Shilling said he was naturally inclined to probe the prevailing wisdom and interrogate others’ claims, and his education honed that instinct.
“I was trained as a physicist — you always are challenging, always are looking for what’s new,” he said. “That’s what’s caused progress in the sciences, going back to Newton and Copernicus.”
Shilling said he finds taking a different view to be more intellectually stimulating than nodding along with the crowd. But he admitted it can be tough to disagree with the masses.
“It’s a never-ending source of embarrassment for my wife,” he joked. Shilling explained that when the pair are guests at a cocktail party, someone might make an innocuous comment like, “Isn’t that a beautiful yellow moon,” and he can’t resist replying, “Are you sure it isn’t blue?”
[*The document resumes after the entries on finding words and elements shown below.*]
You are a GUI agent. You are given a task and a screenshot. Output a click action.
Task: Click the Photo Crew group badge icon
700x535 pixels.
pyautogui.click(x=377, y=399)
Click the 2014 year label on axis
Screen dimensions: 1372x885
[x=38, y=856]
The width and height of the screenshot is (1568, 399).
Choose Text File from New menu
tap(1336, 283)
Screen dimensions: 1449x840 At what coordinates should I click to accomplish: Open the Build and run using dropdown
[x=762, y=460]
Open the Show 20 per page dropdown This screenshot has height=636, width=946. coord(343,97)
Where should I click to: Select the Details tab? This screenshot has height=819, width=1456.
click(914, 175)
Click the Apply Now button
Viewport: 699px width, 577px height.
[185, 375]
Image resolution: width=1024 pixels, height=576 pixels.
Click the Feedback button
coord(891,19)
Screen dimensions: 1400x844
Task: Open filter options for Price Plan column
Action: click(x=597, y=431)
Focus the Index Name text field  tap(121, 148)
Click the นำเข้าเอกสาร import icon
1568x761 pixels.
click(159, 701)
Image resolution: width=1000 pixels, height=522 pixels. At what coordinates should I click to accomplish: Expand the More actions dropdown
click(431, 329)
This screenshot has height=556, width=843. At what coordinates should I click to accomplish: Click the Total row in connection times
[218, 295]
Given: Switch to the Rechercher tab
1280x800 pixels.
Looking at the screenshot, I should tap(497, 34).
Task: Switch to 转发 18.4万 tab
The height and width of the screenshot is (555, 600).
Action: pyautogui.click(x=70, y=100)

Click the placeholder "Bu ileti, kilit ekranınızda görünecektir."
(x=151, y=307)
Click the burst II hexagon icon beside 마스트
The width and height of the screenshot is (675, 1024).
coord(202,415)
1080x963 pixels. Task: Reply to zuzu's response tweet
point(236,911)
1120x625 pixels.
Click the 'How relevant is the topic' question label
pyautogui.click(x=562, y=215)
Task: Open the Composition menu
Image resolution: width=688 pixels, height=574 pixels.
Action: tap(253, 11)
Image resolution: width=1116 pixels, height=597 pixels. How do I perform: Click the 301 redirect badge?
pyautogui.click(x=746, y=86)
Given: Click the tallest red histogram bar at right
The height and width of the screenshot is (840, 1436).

Other market veterans have faced similar peer pressure to conform.
In a recent memo, economist David Rosenberg described being mocked, yelled at, threatened, having things thrown at him, and being labeled the “skunk at the picnic” and the “class clown” for predicting the mid-2000s housing bubble would end with a recession.
Shilling may not be facing quite that level of blowback, but it’s certainly not easy to have conviction in one’s contrarian views — even if they are more valuable to the market conversation, lucrative, and interesting to hold.